Americans for Fairness in Lending (AFFIL) and Consumers Union have devised ten tips that should always be considered when making decisions about your credit card usage. While the article is primarily intended for college students, there is nothing about these tips that would make it exclusive to a certain level of educational progress. I’ve added some of my own thoughts.

1. Don’t get tricked, trapped, or suckered into a card with bad terms. AFFIL suggests looking for a low long-term interest rate rather than a teaser rate. This is a moot point if you are able to consistently pay your bill in full. Unfortunately, not everyone can make that kind of commitment. If you know you’ll be spending in debt for a while for whatever reason, and you don’t want to risk your credit score by jumping from one introductory offer to another, look for a low long-term APR.

sliced credit card2. Once you choose a card, don’t let your guard down. A “fixed” interest rate doesn’t mean that they can’t change your rate. Chances are your interest rate will change at least once, and the notices that warn you ahead of time often look like any other junk mail. In my experience, some companies are notorious for “forgetting” to send your credit card bill. If you’re not on top of your schedule, you may miss a payment. This could have very expensive consequences.

3. Pay your bill on time. It’s not enough to get your payment to the credit card company in the nick of time. Get it there early so there’s no question whether you missed the deadline or not. Setting up automatic payments can be a good idea, but not many credit card companies allow you to pay your bill in full each month. Usually, if you set up a payment schedule, it must be for a consistent amount each month.

4. Pay your bill in full. This is fourth on the list, most likely because these tips seem to be in chronological order rather than importance order. As a matter of importance, this is probably at the top. This is the only way to avoid paying more than you should for any purchase on your credit card. Once you don’t pay any bill in full, many credit cards employ two-cyce billing, which means you could owe even more interest even after you think you’ve paid off your entire balance.

5. Do not go over your credit limit. In the “old days,” credit companies would decline your purchase if you hit your credit limit. Now they let the transaction complete and add on “over-limit fees.” Also, a high credit limit might entice someone to spend more than they can afford. If the credit card companies think that Johnny can handle a $10,000 credit card bill, they must be right, right? Nope.

6. Stay as far away from a credit card “cash advance” as you can. This is one of the most expensive forms of debt available, except for perhaps payday loans. It’s usually a last resort — borrowing from friends or family may hurt your pride more, but cash advances will hurt your wallet. If you have a cash advance and purchases on the same card, your payments will go towards the low-APR purchases before the high-APR cash advance, which means you’ll be paying much more interest for much longer.

7. Ignore those in-store “15% off if you sign up for our credit card” offers. Most people should follow this advice. There are a lot of pitfalls with this type of behavior.

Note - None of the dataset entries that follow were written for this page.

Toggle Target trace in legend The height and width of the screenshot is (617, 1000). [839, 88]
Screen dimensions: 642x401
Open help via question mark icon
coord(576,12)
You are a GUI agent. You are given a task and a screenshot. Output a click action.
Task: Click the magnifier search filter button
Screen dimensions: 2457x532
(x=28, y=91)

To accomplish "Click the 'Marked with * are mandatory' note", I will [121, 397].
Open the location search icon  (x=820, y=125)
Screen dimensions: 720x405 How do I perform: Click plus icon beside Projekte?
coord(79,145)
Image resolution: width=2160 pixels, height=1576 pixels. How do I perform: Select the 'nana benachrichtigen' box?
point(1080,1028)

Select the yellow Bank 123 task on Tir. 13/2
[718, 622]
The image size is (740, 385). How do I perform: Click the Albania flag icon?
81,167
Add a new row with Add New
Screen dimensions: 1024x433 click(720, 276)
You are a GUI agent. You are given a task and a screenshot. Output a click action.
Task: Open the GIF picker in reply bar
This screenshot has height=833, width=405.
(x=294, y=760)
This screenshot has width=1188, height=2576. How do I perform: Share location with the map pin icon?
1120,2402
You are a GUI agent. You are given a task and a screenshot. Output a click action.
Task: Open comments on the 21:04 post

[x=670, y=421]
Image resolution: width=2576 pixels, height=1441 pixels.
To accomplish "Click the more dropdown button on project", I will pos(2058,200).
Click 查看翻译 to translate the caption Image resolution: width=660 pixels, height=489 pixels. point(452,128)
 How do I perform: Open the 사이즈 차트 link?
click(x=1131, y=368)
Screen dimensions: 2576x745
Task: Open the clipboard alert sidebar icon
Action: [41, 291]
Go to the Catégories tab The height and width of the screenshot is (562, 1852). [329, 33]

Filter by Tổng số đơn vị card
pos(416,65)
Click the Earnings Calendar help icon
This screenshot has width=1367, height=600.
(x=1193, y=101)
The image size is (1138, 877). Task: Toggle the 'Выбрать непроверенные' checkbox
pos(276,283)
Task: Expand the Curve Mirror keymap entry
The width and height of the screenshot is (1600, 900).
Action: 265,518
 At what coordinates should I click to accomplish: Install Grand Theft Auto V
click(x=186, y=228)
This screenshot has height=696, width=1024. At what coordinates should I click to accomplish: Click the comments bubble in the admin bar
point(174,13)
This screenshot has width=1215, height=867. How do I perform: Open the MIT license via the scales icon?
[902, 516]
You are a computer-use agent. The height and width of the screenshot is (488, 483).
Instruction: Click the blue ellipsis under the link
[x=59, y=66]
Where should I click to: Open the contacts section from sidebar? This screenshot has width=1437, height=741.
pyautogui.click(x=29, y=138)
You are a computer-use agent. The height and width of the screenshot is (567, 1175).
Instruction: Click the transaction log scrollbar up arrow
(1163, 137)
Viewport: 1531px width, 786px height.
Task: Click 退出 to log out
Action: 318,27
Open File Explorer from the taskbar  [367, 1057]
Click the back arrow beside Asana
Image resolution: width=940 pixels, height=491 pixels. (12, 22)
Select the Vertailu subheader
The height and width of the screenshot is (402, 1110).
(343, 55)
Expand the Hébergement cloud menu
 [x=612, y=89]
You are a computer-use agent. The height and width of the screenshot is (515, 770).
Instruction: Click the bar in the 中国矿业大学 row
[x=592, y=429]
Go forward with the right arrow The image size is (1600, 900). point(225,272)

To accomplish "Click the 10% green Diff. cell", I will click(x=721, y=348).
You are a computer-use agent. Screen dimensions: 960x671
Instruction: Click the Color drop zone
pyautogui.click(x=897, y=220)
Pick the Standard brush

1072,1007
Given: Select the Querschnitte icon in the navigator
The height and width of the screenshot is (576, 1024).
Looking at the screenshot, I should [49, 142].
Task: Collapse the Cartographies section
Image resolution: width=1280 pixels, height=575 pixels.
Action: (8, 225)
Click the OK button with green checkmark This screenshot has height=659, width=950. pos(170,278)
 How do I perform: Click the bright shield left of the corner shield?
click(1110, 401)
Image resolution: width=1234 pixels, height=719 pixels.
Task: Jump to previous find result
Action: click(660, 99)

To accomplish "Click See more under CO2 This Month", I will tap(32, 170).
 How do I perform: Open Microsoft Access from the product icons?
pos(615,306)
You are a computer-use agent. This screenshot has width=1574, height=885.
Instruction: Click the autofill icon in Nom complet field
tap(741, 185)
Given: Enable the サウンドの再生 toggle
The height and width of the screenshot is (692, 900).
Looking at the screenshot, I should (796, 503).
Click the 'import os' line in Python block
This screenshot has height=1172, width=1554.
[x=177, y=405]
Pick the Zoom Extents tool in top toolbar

Your credit score could get dinged quite a bit, and if you plan on qualifying for a mortgage, you may get a lower rate and end up paying thousands more than you might have otherwise over the course of your entire life. Was it worth it to get a few hundred dollars off an HDTV? Maybe not. But then again, if your credit score is not a concern and you absolutely pay your bill in full every month, there is no harm in the occasional store credit card for an instant discount. You win with the discount, and the credit card company wins with a healthy interchange fee from the store.

8. Carry only one card. I can’t think of any situation in which a typical consumer will need more than one credit card in your wallet. I carry one personal card and one business card to separate my purchases, but that’s only because I pay my bills in full and I look for cash back. A “typical consumer” — one who doesn’t always pay in full — would be better off with cash or debit cards for most purchases and credit only for small emergencies.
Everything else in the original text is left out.